Director: Charlie Chaplin

Cast: Charlie Chaplin, Carl Miller, Edna Purviance and Jackie Coogan

Written, produced, directed by and starring Charlie Chaplin, The Kid is a true classic and one of Chaplin’s greatest and most enchanting works. It follows the story of an abandoned orphan, who is reluctantly adopted by Chaplin’s vagabond, known merely as The Tramp. Their relationship, however, blossoms and grows as the kid does – bringing us one of the most captivating screen relationships of cinematic history due in large part to the warm chemistry between Chaplin and his endearing  young lead, Jackie Coogan.

The legend emblazoned across the screen at the beginning – “a picture with a smile – and perhaps, a tear” – perfectly encapsulates the emotion of the film. It is a superbly crafted comedy that continues to inspire filmmakers today. However, the real genius of Chaplin is how he seamlessly blends various charming elements into his film instead of hitting on one thing that works and stretching it out for the entire duration of the film. The beginning of the film is frustratingly funny, as everything that can go wrong does go wrong, with the Tramp fruitlessly trying to get rid of the misbegotten baby he has stumbled upon. Later, as the Tramp brings us into his home, a delightful gift for invention is unveiled: he uses a kettle as a bottle for the baby and a torn blanket turns into a makeshift cloak. It is subtle touches such as these that reveal Chaplin’s creativity and his mastery of physical comedy, blending all these aspects to become part of the characters.

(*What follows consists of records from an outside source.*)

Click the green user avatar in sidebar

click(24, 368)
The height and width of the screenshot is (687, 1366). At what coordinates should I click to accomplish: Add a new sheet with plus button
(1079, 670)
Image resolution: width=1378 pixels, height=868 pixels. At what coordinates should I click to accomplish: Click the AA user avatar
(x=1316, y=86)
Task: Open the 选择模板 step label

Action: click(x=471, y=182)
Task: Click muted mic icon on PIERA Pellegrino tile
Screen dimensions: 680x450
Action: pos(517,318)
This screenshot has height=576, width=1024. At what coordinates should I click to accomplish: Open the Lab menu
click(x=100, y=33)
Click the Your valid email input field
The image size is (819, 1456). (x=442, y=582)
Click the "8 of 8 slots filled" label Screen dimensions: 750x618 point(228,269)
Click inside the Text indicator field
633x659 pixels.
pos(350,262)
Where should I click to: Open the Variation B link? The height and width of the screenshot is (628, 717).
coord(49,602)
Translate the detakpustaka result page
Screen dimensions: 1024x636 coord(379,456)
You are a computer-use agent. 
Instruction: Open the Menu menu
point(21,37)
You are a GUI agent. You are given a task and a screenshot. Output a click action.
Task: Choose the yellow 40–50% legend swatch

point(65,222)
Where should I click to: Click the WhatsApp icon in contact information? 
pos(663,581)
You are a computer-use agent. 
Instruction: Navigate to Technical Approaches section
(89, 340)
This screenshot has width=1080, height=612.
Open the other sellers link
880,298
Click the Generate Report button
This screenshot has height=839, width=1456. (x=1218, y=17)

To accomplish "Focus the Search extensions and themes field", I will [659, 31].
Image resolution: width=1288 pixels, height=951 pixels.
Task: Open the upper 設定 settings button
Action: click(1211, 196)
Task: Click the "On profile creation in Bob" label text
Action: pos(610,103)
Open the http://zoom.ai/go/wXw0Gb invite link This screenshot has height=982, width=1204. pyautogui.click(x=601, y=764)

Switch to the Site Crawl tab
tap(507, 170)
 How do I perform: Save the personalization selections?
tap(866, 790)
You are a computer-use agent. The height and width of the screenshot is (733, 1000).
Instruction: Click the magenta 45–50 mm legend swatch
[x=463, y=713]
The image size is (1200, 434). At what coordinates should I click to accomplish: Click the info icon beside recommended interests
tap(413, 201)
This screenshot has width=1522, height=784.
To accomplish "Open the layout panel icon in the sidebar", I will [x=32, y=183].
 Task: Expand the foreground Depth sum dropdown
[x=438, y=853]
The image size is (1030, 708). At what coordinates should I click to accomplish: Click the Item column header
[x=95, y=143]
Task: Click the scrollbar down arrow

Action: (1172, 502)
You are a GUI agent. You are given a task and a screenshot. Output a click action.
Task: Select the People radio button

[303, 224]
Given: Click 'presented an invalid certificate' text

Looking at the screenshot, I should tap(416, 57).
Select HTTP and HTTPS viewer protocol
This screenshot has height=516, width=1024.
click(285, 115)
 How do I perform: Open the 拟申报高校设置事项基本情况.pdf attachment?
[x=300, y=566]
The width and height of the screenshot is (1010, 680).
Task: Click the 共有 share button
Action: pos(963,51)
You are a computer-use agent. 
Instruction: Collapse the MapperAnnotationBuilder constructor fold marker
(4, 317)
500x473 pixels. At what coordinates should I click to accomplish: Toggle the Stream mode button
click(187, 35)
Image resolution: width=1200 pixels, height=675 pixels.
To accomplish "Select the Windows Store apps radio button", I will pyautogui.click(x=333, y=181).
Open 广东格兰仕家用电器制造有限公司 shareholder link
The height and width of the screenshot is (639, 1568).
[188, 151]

Chaplin knew that audiences (then as well as today) need to stay riveted to a story, as well as be captivated by what is going on. He accomplished this through his characters – with whom you inevitably fall in love – and also through his masterful action scenes, which are thrilling while also faithfully adhering to the heart of the story. There are moments in the film, particularly at the start, that are surprisingly dark and at times even cynical, but as The Tramp and the kid’s relationship continues to grow it is a story that is equally heart-breaking and heart-warming.

Short yet sweet, it’s not hard to understand why a classic like this – brimming with emotion and completely devoid of pretension – endures and why a film such as last year’s The Artist was so well received.